## To do
Restate all of the data below word for word.

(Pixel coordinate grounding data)
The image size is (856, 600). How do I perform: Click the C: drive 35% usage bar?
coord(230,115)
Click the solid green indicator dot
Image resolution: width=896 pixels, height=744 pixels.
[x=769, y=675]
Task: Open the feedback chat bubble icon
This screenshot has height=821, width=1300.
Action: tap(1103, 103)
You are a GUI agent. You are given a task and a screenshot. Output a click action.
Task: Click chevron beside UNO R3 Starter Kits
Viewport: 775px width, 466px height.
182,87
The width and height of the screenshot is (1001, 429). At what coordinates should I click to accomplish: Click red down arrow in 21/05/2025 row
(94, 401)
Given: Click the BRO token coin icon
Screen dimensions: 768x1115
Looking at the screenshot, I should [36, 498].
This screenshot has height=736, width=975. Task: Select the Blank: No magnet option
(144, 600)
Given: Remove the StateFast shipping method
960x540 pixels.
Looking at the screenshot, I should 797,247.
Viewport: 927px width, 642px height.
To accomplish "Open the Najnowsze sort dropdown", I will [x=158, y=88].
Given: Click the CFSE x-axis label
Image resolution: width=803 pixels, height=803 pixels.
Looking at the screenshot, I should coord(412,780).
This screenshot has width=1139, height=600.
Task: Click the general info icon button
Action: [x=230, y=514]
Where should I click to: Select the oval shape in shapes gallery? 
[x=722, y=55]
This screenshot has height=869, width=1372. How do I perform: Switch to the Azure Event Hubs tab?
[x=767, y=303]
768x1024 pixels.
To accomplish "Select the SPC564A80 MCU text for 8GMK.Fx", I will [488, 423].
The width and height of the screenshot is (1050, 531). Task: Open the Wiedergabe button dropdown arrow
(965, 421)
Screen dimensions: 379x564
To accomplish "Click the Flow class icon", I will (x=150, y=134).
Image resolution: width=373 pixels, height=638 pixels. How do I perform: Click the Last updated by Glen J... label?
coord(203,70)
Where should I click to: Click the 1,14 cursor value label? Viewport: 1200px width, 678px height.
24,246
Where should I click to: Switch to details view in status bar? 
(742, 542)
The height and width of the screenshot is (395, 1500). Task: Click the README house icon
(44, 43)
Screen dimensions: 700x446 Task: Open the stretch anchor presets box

## Solution to this problem
The image size is (856, 600). How do I perform: Click the C: drive 35% usage bar?
coord(230,115)
Click the solid green indicator dot
Image resolution: width=896 pixels, height=744 pixels.
[x=769, y=675]
Task: Open the feedback chat bubble icon
This screenshot has height=821, width=1300.
Action: tap(1103, 103)
You are a GUI agent. You are given a task and a screenshot. Output a click action.
Task: Click chevron beside UNO R3 Starter Kits
Viewport: 775px width, 466px height.
182,87
The width and height of the screenshot is (1001, 429). At what coordinates should I click to accomplish: Click red down arrow in 21/05/2025 row
(94, 401)
Given: Click the BRO token coin icon
Screen dimensions: 768x1115
Looking at the screenshot, I should [36, 498].
This screenshot has height=736, width=975. Task: Select the Blank: No magnet option
(144, 600)
Given: Remove the StateFast shipping method
960x540 pixels.
Looking at the screenshot, I should 797,247.
Viewport: 927px width, 642px height.
To accomplish "Open the Najnowsze sort dropdown", I will [x=158, y=88].
Given: Click the CFSE x-axis label
Image resolution: width=803 pixels, height=803 pixels.
Looking at the screenshot, I should coord(412,780).
This screenshot has width=1139, height=600.
Task: Click the general info icon button
Action: [x=230, y=514]
Where should I click to: Select the oval shape in shapes gallery? 
[x=722, y=55]
This screenshot has height=869, width=1372. How do I perform: Switch to the Azure Event Hubs tab?
[x=767, y=303]
768x1024 pixels.
To accomplish "Select the SPC564A80 MCU text for 8GMK.Fx", I will [488, 423].
The width and height of the screenshot is (1050, 531). Task: Open the Wiedergabe button dropdown arrow
(965, 421)
Screen dimensions: 379x564
To accomplish "Click the Flow class icon", I will (x=150, y=134).
Image resolution: width=373 pixels, height=638 pixels. How do I perform: Click the Last updated by Glen J... label?
coord(203,70)
Where should I click to: Click the 1,14 cursor value label? Viewport: 1200px width, 678px height.
24,246
Where should I click to: Switch to details view in status bar? 
(742, 542)
The height and width of the screenshot is (395, 1500). Task: Click the README house icon
(44, 43)
Screen dimensions: 700x446 Task: Open the stretch anchor presets box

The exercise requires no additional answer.